[Start of section]
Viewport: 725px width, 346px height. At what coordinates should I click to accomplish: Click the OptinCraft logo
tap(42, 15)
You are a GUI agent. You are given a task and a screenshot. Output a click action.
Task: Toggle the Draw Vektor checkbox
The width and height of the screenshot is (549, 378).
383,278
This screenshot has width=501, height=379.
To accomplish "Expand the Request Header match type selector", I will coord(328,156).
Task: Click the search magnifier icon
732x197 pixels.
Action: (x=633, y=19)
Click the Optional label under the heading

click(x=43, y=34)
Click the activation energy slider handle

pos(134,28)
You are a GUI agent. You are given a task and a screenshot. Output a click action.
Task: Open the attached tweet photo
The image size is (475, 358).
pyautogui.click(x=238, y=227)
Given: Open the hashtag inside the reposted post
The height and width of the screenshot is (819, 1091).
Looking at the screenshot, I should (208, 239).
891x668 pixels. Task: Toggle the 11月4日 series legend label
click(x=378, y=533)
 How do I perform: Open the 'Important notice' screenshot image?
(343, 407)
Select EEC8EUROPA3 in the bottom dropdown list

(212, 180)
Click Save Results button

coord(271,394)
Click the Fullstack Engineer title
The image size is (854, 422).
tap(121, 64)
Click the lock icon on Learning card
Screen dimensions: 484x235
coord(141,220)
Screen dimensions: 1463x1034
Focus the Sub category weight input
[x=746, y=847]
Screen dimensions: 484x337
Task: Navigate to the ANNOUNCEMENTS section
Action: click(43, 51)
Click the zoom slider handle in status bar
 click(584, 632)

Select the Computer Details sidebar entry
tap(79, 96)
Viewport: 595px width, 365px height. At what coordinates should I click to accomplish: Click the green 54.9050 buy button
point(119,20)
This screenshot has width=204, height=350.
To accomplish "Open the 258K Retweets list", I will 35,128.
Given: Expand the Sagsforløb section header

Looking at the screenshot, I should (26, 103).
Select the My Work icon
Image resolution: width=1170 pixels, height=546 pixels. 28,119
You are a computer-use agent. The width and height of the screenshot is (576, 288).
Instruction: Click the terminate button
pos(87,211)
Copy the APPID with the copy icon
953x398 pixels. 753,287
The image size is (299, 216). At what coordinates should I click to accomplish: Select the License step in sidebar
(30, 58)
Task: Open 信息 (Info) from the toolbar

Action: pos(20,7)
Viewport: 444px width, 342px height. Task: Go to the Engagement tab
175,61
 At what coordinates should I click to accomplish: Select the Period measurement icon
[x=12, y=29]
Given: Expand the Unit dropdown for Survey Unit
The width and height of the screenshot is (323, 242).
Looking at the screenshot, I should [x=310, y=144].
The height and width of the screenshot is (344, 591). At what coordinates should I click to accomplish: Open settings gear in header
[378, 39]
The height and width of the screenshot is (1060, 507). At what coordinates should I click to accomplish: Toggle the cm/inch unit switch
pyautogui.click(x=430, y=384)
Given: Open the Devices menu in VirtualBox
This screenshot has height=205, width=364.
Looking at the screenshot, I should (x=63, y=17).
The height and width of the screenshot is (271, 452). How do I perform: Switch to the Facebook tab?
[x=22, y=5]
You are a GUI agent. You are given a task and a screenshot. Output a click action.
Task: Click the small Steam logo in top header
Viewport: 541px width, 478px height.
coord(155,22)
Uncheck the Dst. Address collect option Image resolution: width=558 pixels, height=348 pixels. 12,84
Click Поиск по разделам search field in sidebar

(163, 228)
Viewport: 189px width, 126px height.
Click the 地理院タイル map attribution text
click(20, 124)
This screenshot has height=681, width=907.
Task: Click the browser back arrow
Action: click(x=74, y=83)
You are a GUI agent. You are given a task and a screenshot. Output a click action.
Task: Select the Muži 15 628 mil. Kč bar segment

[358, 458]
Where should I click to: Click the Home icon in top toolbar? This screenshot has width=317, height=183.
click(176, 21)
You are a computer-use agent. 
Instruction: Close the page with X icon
[End of section]
### Work item
Output the listing above in its entirety, exactly as given.

### Written answer
Viewport: 725px width, 346px height. At what coordinates should I click to accomplish: Click the OptinCraft logo
tap(42, 15)
You are a GUI agent. You are given a task and a screenshot. Output a click action.
Task: Toggle the Draw Vektor checkbox
The width and height of the screenshot is (549, 378).
383,278
This screenshot has width=501, height=379.
To accomplish "Expand the Request Header match type selector", I will coord(328,156).
Task: Click the search magnifier icon
732x197 pixels.
Action: (x=633, y=19)
Click the Optional label under the heading

click(x=43, y=34)
Click the activation energy slider handle

pos(134,28)
You are a GUI agent. You are given a task and a screenshot. Output a click action.
Task: Open the attached tweet photo
The image size is (475, 358).
pyautogui.click(x=238, y=227)
Given: Open the hashtag inside the reposted post
The height and width of the screenshot is (819, 1091).
Looking at the screenshot, I should (208, 239).
891x668 pixels. Task: Toggle the 11月4日 series legend label
click(x=378, y=533)
 How do I perform: Open the 'Important notice' screenshot image?
(343, 407)
Select EEC8EUROPA3 in the bottom dropdown list

(212, 180)
Click Save Results button

coord(271,394)
Click the Fullstack Engineer title
The image size is (854, 422).
tap(121, 64)
Click the lock icon on Learning card
Screen dimensions: 484x235
coord(141,220)
Screen dimensions: 1463x1034
Focus the Sub category weight input
[x=746, y=847]
Screen dimensions: 484x337
Task: Navigate to the ANNOUNCEMENTS section
Action: click(43, 51)
Click the zoom slider handle in status bar
 click(584, 632)

Select the Computer Details sidebar entry
tap(79, 96)
Viewport: 595px width, 365px height. At what coordinates should I click to accomplish: Click the green 54.9050 buy button
point(119,20)
This screenshot has width=204, height=350.
To accomplish "Open the 258K Retweets list", I will 35,128.
Given: Expand the Sagsforløb section header

Looking at the screenshot, I should (26, 103).
Select the My Work icon
Image resolution: width=1170 pixels, height=546 pixels. 28,119
You are a computer-use agent. The width and height of the screenshot is (576, 288).
Instruction: Click the terminate button
pos(87,211)
Copy the APPID with the copy icon
953x398 pixels. 753,287
The image size is (299, 216). At what coordinates should I click to accomplish: Select the License step in sidebar
(30, 58)
Task: Open 信息 (Info) from the toolbar

Action: pos(20,7)
Viewport: 444px width, 342px height. Task: Go to the Engagement tab
175,61
 At what coordinates should I click to accomplish: Select the Period measurement icon
[x=12, y=29]
Given: Expand the Unit dropdown for Survey Unit
The width and height of the screenshot is (323, 242).
Looking at the screenshot, I should [x=310, y=144].
The height and width of the screenshot is (344, 591). At what coordinates should I click to accomplish: Open settings gear in header
[378, 39]
The height and width of the screenshot is (1060, 507). At what coordinates should I click to accomplish: Toggle the cm/inch unit switch
pyautogui.click(x=430, y=384)
Given: Open the Devices menu in VirtualBox
This screenshot has height=205, width=364.
Looking at the screenshot, I should (x=63, y=17).
The height and width of the screenshot is (271, 452). How do I perform: Switch to the Facebook tab?
[x=22, y=5]
You are a GUI agent. You are given a task and a screenshot. Output a click action.
Task: Click the small Steam logo in top header
Viewport: 541px width, 478px height.
coord(155,22)
Uncheck the Dst. Address collect option Image resolution: width=558 pixels, height=348 pixels. 12,84
Click Поиск по разделам search field in sidebar

(163, 228)
Viewport: 189px width, 126px height.
Click the 地理院タイル map attribution text
click(20, 124)
This screenshot has height=681, width=907.
Task: Click the browser back arrow
Action: click(x=74, y=83)
You are a GUI agent. You are given a task and a screenshot. Output a click action.
Task: Select the Muži 15 628 mil. Kč bar segment

[358, 458]
Where should I click to: Click the Home icon in top toolbar? This screenshot has width=317, height=183.
click(176, 21)
You are a computer-use agent. 
Instruction: Close the page with X icon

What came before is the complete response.